Our studies now address the normal cellular functions of these drug targets. We discovered that calcineurin is required for mating, filamentation, and virulence in C. neoformans and are identifying the calcineurin substrates regulating these processes. A calcineurin binding protein has been identified in C. neoformans that is conserved in yeast and humans and may represent a calcineurin effector. This calcineurin binding protein is the first gene in the Down's syndrome critical region on human chromosome 21. Both calcineurin and the calcineurin binding protein DSCR1 are highly expressed in the heart and the brain, two tissues prominently effected in Down's Syndrome patients, suggesting DSCR1 overexpression and perturbations in calcineurin signaling could underlie some of the clinical manifestations of this disorder.
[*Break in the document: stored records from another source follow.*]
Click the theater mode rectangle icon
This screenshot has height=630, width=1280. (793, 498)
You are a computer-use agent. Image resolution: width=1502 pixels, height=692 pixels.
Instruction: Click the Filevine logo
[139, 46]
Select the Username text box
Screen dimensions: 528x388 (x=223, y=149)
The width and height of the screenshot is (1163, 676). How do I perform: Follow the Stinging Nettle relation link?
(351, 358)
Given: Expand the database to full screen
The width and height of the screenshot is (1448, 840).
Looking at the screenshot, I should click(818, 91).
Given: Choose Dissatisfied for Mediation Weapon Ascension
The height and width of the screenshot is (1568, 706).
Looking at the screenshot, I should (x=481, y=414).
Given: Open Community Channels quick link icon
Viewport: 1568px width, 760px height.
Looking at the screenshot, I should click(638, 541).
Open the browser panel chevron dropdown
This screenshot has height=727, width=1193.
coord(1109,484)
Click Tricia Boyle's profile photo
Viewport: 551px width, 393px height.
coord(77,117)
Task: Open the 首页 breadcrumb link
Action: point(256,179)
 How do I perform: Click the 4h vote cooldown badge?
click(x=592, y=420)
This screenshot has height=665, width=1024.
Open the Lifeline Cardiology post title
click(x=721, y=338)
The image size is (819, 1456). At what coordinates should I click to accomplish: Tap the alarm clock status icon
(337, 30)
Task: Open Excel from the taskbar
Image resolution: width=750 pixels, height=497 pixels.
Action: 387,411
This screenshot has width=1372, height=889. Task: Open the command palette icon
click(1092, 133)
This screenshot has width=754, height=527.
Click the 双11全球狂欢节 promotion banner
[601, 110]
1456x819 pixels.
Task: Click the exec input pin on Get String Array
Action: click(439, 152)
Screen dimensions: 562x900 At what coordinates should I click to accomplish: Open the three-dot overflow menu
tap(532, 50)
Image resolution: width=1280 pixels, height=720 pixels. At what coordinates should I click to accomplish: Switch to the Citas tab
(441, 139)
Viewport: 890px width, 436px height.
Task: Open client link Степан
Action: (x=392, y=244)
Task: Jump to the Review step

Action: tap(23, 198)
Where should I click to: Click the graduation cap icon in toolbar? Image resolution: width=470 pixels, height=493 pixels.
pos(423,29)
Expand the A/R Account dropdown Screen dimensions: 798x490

In collaboration with Steve Hanes in Albany, we have found the functions of the cyclophilin A prolyl isomerase overlap with a second prolyl isomerase, the parvulin homolog Ess1/Pin1. We have identified targets of the Ess1 and cyclophilin A proteins as the CTD domain of RNA polymerase II and a histone deacetylase complex. We have found that two closely related cyclophilin A homologs, Cpa1 and Cpa2, are expressed in C. neoformans. The Cpa1 and Cpa2 cyclophilin A proteins mediate cyclosporin A antifungal action and have a shared function that is important for cell growth. These findings provide a second genetically tractable model system in which to explore the in vivo functions of this conserved but enigmatic family of protein folding enzymes. In summary, our studies began with the unusual properties of natural product toxins and have now led to the identification of conserved target proteins whose diverse functions in cell growth and signal transduction remain to be elucidated.